One story Jesus tells his followers is of the “prodigal son” who leaves his family trying to make it on his own. Definitely paraphrasing here, but the son ran out of money, spending it on women and booze, and was too embarrassed after going broke to return home. He got a job at a pig farm, and because he was starving would eat the pig slop he fed the pigs because he had nothing else. Eventually he realized that the servants that took care of his Dad’s property were taken better care of than his current situation. He decided to go home and see if his Dad would hire him to work his property after so many months away.

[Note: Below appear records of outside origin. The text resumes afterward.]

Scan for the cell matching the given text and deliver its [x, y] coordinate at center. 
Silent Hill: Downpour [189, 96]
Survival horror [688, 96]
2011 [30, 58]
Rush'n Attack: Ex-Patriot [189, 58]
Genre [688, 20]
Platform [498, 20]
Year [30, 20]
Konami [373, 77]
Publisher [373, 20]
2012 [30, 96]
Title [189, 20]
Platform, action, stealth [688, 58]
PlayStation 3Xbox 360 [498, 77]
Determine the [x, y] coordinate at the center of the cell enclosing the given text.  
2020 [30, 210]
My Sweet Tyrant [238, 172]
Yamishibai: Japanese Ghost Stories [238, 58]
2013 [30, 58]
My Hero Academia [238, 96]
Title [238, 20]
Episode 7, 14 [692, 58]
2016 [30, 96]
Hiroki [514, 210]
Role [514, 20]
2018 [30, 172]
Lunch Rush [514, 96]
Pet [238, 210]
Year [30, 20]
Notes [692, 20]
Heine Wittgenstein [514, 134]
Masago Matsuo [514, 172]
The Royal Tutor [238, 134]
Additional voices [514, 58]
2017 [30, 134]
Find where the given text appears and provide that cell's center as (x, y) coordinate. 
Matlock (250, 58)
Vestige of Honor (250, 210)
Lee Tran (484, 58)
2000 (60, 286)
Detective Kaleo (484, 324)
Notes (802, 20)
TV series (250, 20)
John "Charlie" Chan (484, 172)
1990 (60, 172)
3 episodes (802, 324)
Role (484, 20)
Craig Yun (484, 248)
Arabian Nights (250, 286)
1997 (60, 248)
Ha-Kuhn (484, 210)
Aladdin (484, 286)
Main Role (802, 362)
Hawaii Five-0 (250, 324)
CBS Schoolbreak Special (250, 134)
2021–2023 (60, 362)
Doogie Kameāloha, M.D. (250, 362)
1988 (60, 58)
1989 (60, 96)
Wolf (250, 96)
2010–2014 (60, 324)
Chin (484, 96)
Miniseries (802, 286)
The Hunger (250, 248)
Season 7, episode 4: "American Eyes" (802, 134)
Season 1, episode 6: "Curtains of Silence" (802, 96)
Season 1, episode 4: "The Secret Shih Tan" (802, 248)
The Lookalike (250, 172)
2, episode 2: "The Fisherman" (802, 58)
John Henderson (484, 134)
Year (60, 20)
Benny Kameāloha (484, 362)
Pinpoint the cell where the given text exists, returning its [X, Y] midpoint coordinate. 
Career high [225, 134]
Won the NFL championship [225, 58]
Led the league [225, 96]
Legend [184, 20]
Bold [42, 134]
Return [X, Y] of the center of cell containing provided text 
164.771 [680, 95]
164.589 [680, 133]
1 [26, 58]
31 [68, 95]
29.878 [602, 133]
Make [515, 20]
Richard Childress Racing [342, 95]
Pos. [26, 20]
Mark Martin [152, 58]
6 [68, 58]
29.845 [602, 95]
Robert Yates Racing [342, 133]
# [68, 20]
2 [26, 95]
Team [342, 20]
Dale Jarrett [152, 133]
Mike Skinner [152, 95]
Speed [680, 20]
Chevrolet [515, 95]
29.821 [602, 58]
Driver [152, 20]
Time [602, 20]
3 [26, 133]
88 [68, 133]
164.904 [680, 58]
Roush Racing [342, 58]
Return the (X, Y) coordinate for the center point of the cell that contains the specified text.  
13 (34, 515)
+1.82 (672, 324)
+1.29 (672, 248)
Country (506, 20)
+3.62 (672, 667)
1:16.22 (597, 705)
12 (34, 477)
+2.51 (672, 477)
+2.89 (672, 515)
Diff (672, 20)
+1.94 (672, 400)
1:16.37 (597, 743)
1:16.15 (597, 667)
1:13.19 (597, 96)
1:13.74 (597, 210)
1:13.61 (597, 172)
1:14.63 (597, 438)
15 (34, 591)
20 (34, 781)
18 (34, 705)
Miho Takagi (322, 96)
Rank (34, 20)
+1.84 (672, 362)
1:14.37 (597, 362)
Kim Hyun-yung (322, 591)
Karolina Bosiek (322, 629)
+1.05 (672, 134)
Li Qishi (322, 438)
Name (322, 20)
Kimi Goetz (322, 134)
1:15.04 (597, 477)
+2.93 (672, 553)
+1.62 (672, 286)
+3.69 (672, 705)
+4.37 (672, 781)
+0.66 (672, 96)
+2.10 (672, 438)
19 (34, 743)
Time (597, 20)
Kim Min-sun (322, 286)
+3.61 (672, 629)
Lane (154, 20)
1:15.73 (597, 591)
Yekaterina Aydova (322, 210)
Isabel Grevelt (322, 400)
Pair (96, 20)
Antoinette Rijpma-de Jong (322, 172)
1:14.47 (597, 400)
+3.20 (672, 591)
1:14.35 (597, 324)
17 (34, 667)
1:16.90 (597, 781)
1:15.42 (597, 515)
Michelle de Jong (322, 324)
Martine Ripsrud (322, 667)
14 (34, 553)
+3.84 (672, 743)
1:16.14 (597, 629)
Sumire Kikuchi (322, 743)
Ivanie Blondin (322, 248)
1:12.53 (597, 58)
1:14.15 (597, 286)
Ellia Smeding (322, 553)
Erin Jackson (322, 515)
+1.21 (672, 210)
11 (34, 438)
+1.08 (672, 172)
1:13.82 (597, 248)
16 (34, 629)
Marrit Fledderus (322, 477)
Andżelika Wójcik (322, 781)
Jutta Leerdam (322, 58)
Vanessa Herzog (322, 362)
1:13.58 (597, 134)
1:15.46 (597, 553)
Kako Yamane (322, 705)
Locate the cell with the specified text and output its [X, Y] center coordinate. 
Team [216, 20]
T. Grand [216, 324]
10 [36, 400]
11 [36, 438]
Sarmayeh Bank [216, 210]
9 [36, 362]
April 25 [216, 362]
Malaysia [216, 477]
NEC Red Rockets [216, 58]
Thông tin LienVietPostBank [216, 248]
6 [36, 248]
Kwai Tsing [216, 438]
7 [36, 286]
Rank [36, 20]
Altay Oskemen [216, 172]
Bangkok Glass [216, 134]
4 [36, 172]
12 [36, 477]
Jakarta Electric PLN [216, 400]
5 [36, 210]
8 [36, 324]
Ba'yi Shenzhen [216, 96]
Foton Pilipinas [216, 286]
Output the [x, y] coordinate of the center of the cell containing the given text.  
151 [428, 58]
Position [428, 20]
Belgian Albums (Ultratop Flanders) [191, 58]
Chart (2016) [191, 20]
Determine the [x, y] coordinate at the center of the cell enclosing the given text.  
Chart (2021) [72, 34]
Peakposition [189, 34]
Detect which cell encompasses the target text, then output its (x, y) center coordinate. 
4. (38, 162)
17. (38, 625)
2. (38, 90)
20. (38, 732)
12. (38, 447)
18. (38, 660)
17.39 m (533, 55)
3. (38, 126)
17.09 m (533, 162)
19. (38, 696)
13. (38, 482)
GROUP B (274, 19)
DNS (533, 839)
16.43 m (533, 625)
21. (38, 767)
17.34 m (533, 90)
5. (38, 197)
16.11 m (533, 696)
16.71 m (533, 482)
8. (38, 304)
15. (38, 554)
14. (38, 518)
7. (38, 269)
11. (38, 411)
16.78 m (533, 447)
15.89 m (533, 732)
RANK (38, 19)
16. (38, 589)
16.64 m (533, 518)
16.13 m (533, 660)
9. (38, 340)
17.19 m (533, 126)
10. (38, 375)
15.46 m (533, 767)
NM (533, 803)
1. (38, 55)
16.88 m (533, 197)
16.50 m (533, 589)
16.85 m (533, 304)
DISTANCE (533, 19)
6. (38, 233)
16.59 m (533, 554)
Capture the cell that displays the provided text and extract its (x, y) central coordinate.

The Dad who loved his son waited months for his return. And that particular day, seeing his son a long way off coming up to the property, ran for him. He hugged his dirty, smelly son, and the moment called for a party. He ordered the fattened calf to be killed. Though I don’t fully understand the historical and cultural meaning behind the fattened calf, I’ve heard it was a big deal. (The story comes from Luke 15.)

I’ve learned that there are times and seasons each year to go crazy and eat big, binging and having a good time. There are times to kill the fattened calf and enjoy it. Then, there are other times to fast, embrace being hungry, and refrain from eating the same way as the kings of the world through history. (Seriously only kings though time ate the way our first world nations eat and it’s crazy the surplus of food we consume.)

There is so much more I could say on The Fattened Calf Mentality that I’ve adopted when considering food consumption in my life, but I will end it there for now.

Diet and food are complex. But by simplifying it to the one phrase has helped me grow in leaps and bounds by having a healthier relationship with food. I know I can enjoy food to its fullest, like now, during this holiday season, while making fasting as much a part of my life, if not more, at other times. After unpacking my research and history, I’m hoping this post brings freedom to those who are controlling, strict, and limited with eating as I used to be– and shed light on how we can enjoy food, and drinking even (without actually becoming gluttonous-drunks).

My encouragement is this: be cognizant of what you eat, you only have one body and need to take care of it. But be sure to recognize, embrace, and celebrate those fattened calf moments in life and consume food that you normally wouldn’t– like meat, wine, and an extra dessert– without guilt.